*Exercise material*:
======

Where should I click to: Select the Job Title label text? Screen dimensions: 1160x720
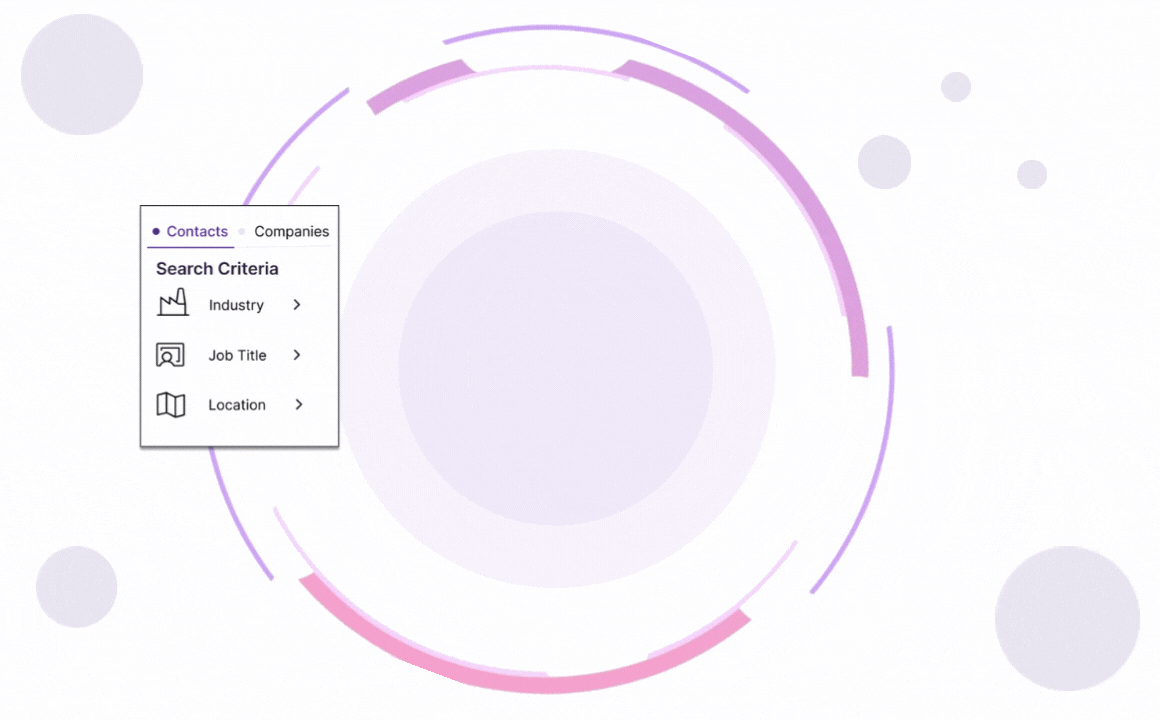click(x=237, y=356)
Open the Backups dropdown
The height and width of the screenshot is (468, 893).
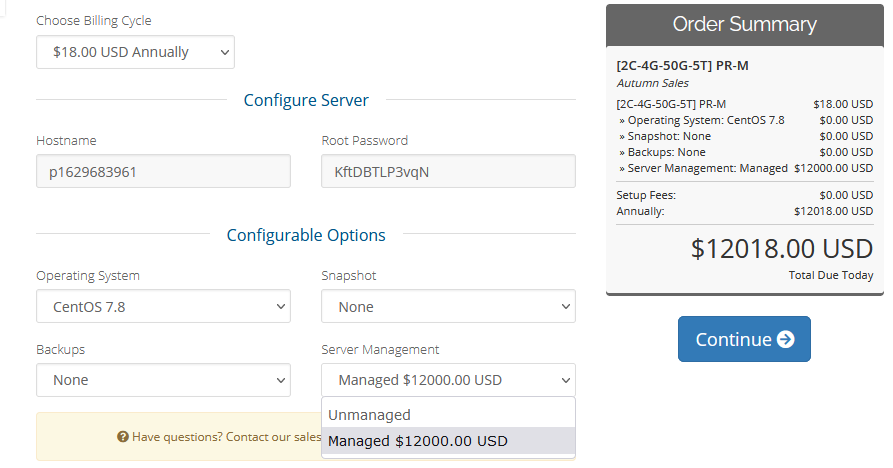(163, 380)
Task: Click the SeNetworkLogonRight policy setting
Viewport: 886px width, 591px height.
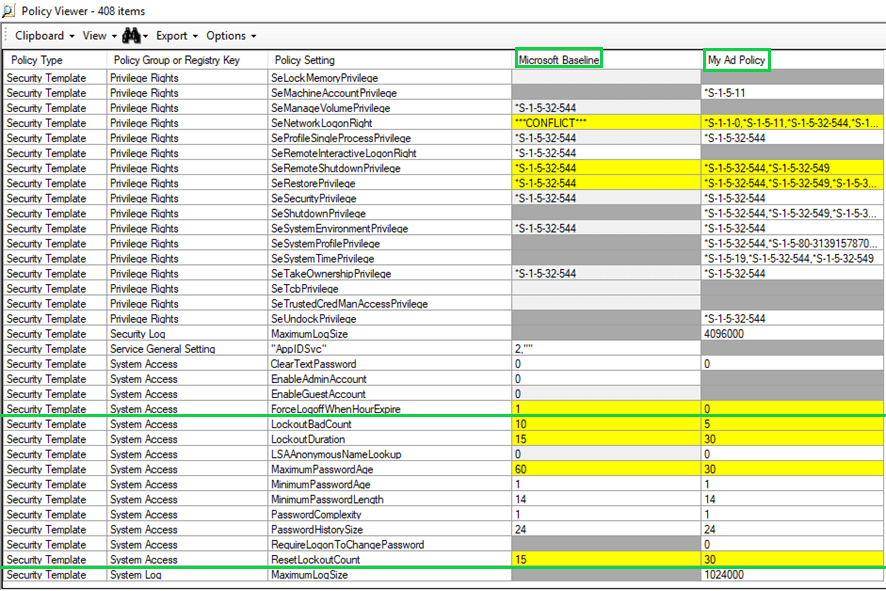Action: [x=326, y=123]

======

*Prompt*:
Output every line of the records above as a JSON list of strings, one string per line, skipping blank lines and omitting the pictures.

*Response to the task*:
[
  "Where should I click to: Select the Job Title label text? Screen dimensions: 1160x720",
  "click(x=237, y=356)",
  "Open the Backups dropdown",
  "The height and width of the screenshot is (468, 893).",
  "(163, 380)",
  "Task: Click the SeNetworkLogonRight policy setting",
  "Viewport: 886px width, 591px height.",
  "Action: [x=326, y=123]"
]